Twilio Segment was purpose-built so that you don’t have to worry about your data. Forget the data chaos, dissolve the silos between teams and tools, and bring your data together with ease. So that you can spend more time innovating and less time integrating.
Hi
Welcome to the ninth issue of Deep Engineering.
As CPUs, GPUs, TPUs, and custom accelerators proliferate, compilers have become the thin yet critical layer that enables both abstraction and performance.
Our feature this week looks at Multi-Level Intermediate Representation (MLIR)—a compiler infrastructure that promises to unify optimization across wildly different domains. Born at Google and now adopted in projects like OpenXLA, LLVM Flang, NVIDIA’s CUDA Quantum, and even hardware DSLs like Chisel, MLIR offers a powerful foundation—but one that comes with real‑world friction: steep learning curves, ecosystem fragmentation, and legacy integration challenges. We unpack where MLIR delivers, where developers struggle with it, and what its future might mean for software architects.
Building on this theme, we’re also kicking off a new series on Mojo🔥, a programming language built entirely on MLIR. Written by Ivo Balbaert, Lector at CVO Antwerpen and author of The Way to Go and Packt introductions to Dart, Julia, Rust, and Red, Building with Mojo (Part 1): A Language Born for AI and Systems explores Mojo’s origins, its design goals, and its promise to unify Pythonic ergonomics with AI‑scale performance.

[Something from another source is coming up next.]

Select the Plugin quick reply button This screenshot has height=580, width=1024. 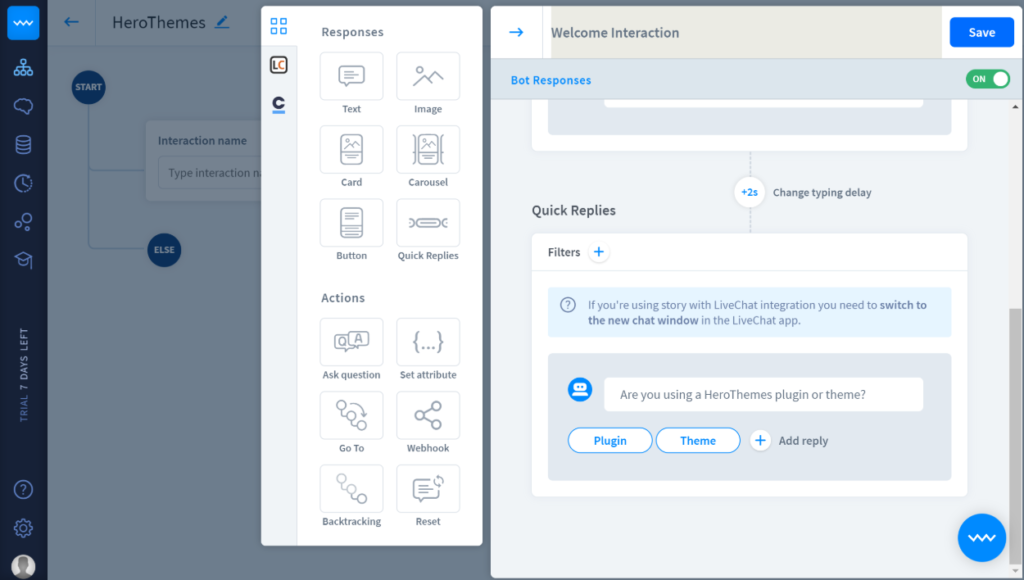pyautogui.click(x=609, y=440)
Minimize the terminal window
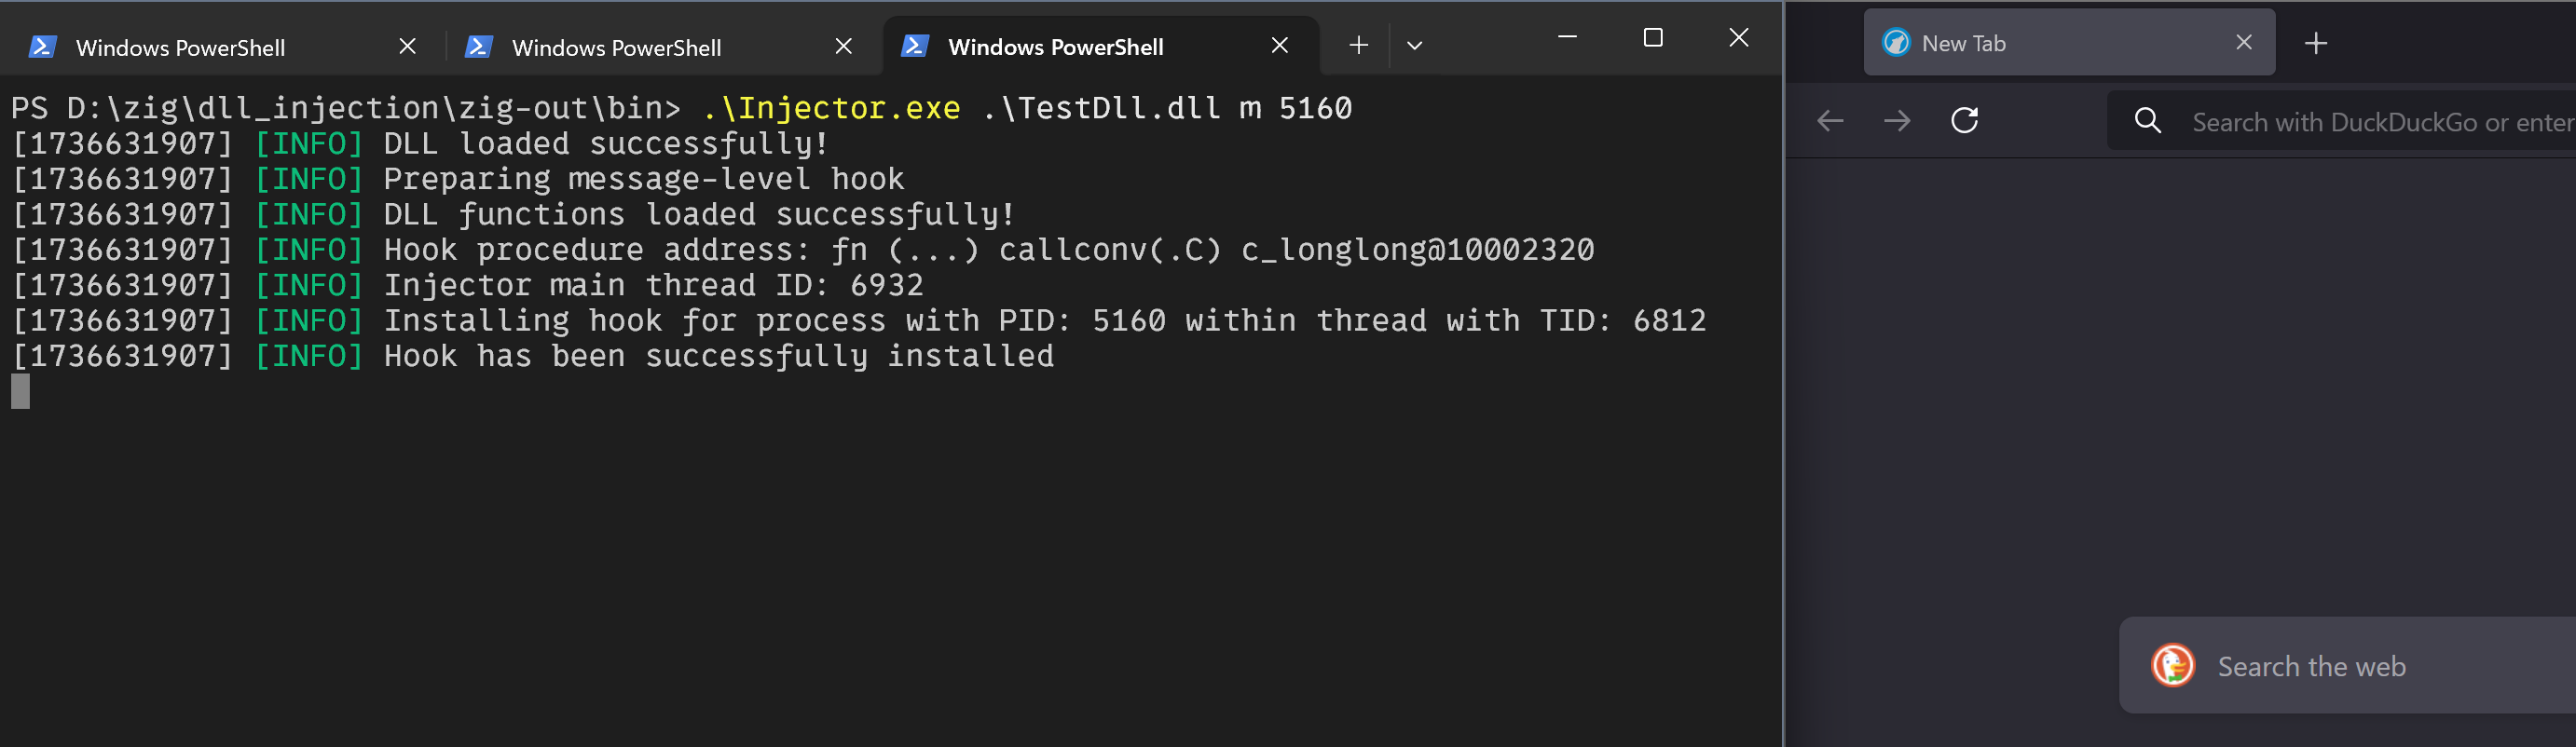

Future parts will go deeper—covering Mojo’s tooling, metaprogramming, hardware abstraction, and its role in simplifying development pipelines that currently span Python, CUDA, and systems languages.
Read on for our take on MLIR’s trajectory—and then take your first step into Mojo, a language built for the next wave of AI and systems programming.
To use a cliched statement: hardware and software are becoming increasingly diverse and complex. And because modern workloads must run efficiently across this diversity and complexity in form of CPUs, GPUs, TPUs, and custom accelerators, compilers are now critical for both abstraction and performance. MLIRemerged to tame this complexity by enabling multiple layers of abstraction in one framework. MLIR has rapidly grown from a Google research project into an industry-wide technology. After being open-sourced and contributed to LLVM in 2019, MLIR’s modular design attracted a broad community.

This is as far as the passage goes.